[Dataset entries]
- - - - -

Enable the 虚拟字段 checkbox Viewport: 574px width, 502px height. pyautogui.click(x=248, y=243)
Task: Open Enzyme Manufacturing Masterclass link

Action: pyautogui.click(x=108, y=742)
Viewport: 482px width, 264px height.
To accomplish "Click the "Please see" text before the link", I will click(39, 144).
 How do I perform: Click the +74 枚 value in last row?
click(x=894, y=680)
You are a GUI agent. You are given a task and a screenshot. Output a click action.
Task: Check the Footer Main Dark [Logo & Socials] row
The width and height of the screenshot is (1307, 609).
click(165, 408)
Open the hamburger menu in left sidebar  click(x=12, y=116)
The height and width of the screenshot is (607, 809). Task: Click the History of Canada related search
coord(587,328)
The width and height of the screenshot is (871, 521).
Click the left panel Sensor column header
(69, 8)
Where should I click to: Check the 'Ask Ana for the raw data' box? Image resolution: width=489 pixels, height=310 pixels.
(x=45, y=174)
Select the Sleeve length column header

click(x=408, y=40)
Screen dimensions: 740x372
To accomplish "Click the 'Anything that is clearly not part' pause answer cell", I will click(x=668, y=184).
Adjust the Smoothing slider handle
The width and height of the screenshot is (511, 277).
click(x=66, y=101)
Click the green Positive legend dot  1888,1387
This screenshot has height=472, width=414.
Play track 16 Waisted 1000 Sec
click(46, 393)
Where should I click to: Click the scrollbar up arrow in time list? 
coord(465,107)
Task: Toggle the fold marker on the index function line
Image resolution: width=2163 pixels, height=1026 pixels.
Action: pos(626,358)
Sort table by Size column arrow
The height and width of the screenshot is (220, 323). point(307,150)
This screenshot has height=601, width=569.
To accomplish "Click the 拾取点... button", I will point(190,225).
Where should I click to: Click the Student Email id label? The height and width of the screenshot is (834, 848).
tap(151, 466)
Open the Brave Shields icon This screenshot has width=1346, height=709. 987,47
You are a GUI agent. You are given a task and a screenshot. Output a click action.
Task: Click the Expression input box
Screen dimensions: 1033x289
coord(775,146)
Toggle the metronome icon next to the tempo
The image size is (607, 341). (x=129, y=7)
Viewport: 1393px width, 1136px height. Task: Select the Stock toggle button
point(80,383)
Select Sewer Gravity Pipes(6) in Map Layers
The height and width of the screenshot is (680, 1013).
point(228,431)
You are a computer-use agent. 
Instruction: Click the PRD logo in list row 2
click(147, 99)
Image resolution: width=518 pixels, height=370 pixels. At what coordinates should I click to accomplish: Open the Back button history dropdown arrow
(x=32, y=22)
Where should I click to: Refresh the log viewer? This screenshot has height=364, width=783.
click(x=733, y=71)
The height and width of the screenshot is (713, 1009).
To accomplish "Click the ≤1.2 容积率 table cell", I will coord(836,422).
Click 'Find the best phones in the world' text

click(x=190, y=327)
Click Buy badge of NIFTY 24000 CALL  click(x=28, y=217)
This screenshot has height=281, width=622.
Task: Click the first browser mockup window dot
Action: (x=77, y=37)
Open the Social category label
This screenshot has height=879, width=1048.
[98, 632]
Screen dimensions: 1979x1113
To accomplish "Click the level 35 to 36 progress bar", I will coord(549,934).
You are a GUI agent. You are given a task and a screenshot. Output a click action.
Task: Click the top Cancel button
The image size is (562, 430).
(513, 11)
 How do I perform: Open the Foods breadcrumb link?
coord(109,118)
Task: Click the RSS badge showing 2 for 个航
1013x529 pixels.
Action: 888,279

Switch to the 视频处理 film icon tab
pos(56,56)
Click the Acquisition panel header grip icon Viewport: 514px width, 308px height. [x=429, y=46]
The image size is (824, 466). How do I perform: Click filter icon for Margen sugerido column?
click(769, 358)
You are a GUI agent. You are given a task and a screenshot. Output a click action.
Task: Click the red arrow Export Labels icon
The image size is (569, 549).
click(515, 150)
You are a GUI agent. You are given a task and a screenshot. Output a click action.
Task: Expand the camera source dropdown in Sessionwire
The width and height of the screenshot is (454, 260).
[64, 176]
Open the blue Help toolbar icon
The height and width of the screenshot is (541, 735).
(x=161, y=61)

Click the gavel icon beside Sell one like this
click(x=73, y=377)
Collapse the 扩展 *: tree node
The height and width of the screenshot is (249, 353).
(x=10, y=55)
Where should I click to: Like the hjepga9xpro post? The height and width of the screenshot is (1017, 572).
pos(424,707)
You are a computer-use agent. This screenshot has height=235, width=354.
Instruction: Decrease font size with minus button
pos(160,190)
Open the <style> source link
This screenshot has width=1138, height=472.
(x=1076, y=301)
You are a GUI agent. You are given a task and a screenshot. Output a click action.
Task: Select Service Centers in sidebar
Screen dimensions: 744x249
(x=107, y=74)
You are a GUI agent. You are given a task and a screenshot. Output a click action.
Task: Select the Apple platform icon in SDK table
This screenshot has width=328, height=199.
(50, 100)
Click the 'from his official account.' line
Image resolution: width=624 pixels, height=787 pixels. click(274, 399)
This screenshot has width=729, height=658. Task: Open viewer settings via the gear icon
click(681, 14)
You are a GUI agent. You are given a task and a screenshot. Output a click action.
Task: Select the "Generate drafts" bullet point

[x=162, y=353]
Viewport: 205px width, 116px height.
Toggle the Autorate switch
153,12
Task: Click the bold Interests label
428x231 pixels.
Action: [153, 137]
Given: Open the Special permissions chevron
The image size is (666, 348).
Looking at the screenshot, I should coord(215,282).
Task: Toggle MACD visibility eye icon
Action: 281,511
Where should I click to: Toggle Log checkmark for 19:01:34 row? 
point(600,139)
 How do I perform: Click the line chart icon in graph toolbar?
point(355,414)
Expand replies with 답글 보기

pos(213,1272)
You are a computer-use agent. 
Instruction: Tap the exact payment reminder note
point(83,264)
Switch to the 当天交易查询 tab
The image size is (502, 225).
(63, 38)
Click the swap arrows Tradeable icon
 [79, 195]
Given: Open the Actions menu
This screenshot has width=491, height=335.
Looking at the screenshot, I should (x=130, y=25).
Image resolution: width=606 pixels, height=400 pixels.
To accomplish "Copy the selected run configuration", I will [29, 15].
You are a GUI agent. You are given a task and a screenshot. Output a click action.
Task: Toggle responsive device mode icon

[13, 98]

- - - - -

The records above must be transcribed without a single omission.

Enable the 虚拟字段 checkbox Viewport: 574px width, 502px height. pyautogui.click(x=248, y=243)
Task: Open Enzyme Manufacturing Masterclass link

Action: pyautogui.click(x=108, y=742)
Viewport: 482px width, 264px height.
To accomplish "Click the "Please see" text before the link", I will click(39, 144).
 How do I perform: Click the +74 枚 value in last row?
click(x=894, y=680)
You are a GUI agent. You are given a task and a screenshot. Output a click action.
Task: Check the Footer Main Dark [Logo & Socials] row
The width and height of the screenshot is (1307, 609).
click(165, 408)
Open the hamburger menu in left sidebar  click(x=12, y=116)
The height and width of the screenshot is (607, 809). Task: Click the History of Canada related search
coord(587,328)
The width and height of the screenshot is (871, 521).
Click the left panel Sensor column header
(69, 8)
Where should I click to: Check the 'Ask Ana for the raw data' box? Image resolution: width=489 pixels, height=310 pixels.
(x=45, y=174)
Select the Sleeve length column header

click(x=408, y=40)
Screen dimensions: 740x372
To accomplish "Click the 'Anything that is clearly not part' pause answer cell", I will click(x=668, y=184).
Adjust the Smoothing slider handle
The width and height of the screenshot is (511, 277).
click(x=66, y=101)
Click the green Positive legend dot  1888,1387
This screenshot has height=472, width=414.
Play track 16 Waisted 1000 Sec
click(46, 393)
Where should I click to: Click the scrollbar up arrow in time list? 
coord(465,107)
Task: Toggle the fold marker on the index function line
Image resolution: width=2163 pixels, height=1026 pixels.
Action: pos(626,358)
Sort table by Size column arrow
The height and width of the screenshot is (220, 323). point(307,150)
This screenshot has height=601, width=569.
To accomplish "Click the 拾取点... button", I will point(190,225).
Where should I click to: Click the Student Email id label? The height and width of the screenshot is (834, 848).
tap(151, 466)
Open the Brave Shields icon This screenshot has width=1346, height=709. 987,47
You are a GUI agent. You are given a task and a screenshot. Output a click action.
Task: Click the Expression input box
Screen dimensions: 1033x289
coord(775,146)
Toggle the metronome icon next to the tempo
The image size is (607, 341). (x=129, y=7)
Viewport: 1393px width, 1136px height. Task: Select the Stock toggle button
point(80,383)
Select Sewer Gravity Pipes(6) in Map Layers
The height and width of the screenshot is (680, 1013).
point(228,431)
You are a computer-use agent. 
Instruction: Click the PRD logo in list row 2
click(147, 99)
Image resolution: width=518 pixels, height=370 pixels. At what coordinates should I click to accomplish: Open the Back button history dropdown arrow
(x=32, y=22)
Where should I click to: Refresh the log viewer? This screenshot has height=364, width=783.
click(x=733, y=71)
The height and width of the screenshot is (713, 1009).
To accomplish "Click the ≤1.2 容积率 table cell", I will coord(836,422).
Click 'Find the best phones in the world' text

click(x=190, y=327)
Click Buy badge of NIFTY 24000 CALL  click(x=28, y=217)
This screenshot has height=281, width=622.
Task: Click the first browser mockup window dot
Action: (x=77, y=37)
Open the Social category label
This screenshot has height=879, width=1048.
[98, 632]
Screen dimensions: 1979x1113
To accomplish "Click the level 35 to 36 progress bar", I will coord(549,934).
You are a GUI agent. You are given a task and a screenshot. Output a click action.
Task: Click the top Cancel button
The image size is (562, 430).
(513, 11)
 How do I perform: Open the Foods breadcrumb link?
coord(109,118)
Task: Click the RSS badge showing 2 for 个航
1013x529 pixels.
Action: 888,279

Switch to the 视频处理 film icon tab
pos(56,56)
Click the Acquisition panel header grip icon Viewport: 514px width, 308px height. [x=429, y=46]
The image size is (824, 466). How do I perform: Click filter icon for Margen sugerido column?
click(769, 358)
You are a GUI agent. You are given a task and a screenshot. Output a click action.
Task: Click the red arrow Export Labels icon
The image size is (569, 549).
click(515, 150)
You are a GUI agent. You are given a task and a screenshot. Output a click action.
Task: Expand the camera source dropdown in Sessionwire
The width and height of the screenshot is (454, 260).
[64, 176]
Open the blue Help toolbar icon
The height and width of the screenshot is (541, 735).
(x=161, y=61)

Click the gavel icon beside Sell one like this
click(x=73, y=377)
Collapse the 扩展 *: tree node
The height and width of the screenshot is (249, 353).
(x=10, y=55)
Where should I click to: Like the hjepga9xpro post? The height and width of the screenshot is (1017, 572).
pos(424,707)
You are a computer-use agent. This screenshot has height=235, width=354.
Instruction: Decrease font size with minus button
pos(160,190)
Open the <style> source link
This screenshot has width=1138, height=472.
(x=1076, y=301)
You are a GUI agent. You are given a task and a screenshot. Output a click action.
Task: Select Service Centers in sidebar
Screen dimensions: 744x249
(x=107, y=74)
You are a GUI agent. You are given a task and a screenshot. Output a click action.
Task: Select the Apple platform icon in SDK table
This screenshot has width=328, height=199.
(50, 100)
Click the 'from his official account.' line
Image resolution: width=624 pixels, height=787 pixels. click(274, 399)
This screenshot has width=729, height=658. Task: Open viewer settings via the gear icon
click(681, 14)
You are a GUI agent. You are given a task and a screenshot. Output a click action.
Task: Select the "Generate drafts" bullet point

[x=162, y=353]
Viewport: 205px width, 116px height.
Toggle the Autorate switch
153,12
Task: Click the bold Interests label
428x231 pixels.
Action: [153, 137]
Given: Open the Special permissions chevron
The image size is (666, 348).
Looking at the screenshot, I should coord(215,282).
Task: Toggle MACD visibility eye icon
Action: 281,511
Where should I click to: Toggle Log checkmark for 19:01:34 row? 
point(600,139)
 How do I perform: Click the line chart icon in graph toolbar?
point(355,414)
Expand replies with 답글 보기

pos(213,1272)
You are a computer-use agent. 
Instruction: Tap the exact payment reminder note
point(83,264)
Switch to the 当天交易查询 tab
The image size is (502, 225).
(63, 38)
Click the swap arrows Tradeable icon
 [79, 195]
Given: Open the Actions menu
This screenshot has width=491, height=335.
Looking at the screenshot, I should (x=130, y=25).
Image resolution: width=606 pixels, height=400 pixels.
To accomplish "Copy the selected run configuration", I will [29, 15].
You are a GUI agent. You are given a task and a screenshot. Output a click action.
Task: Toggle responsive device mode icon

[13, 98]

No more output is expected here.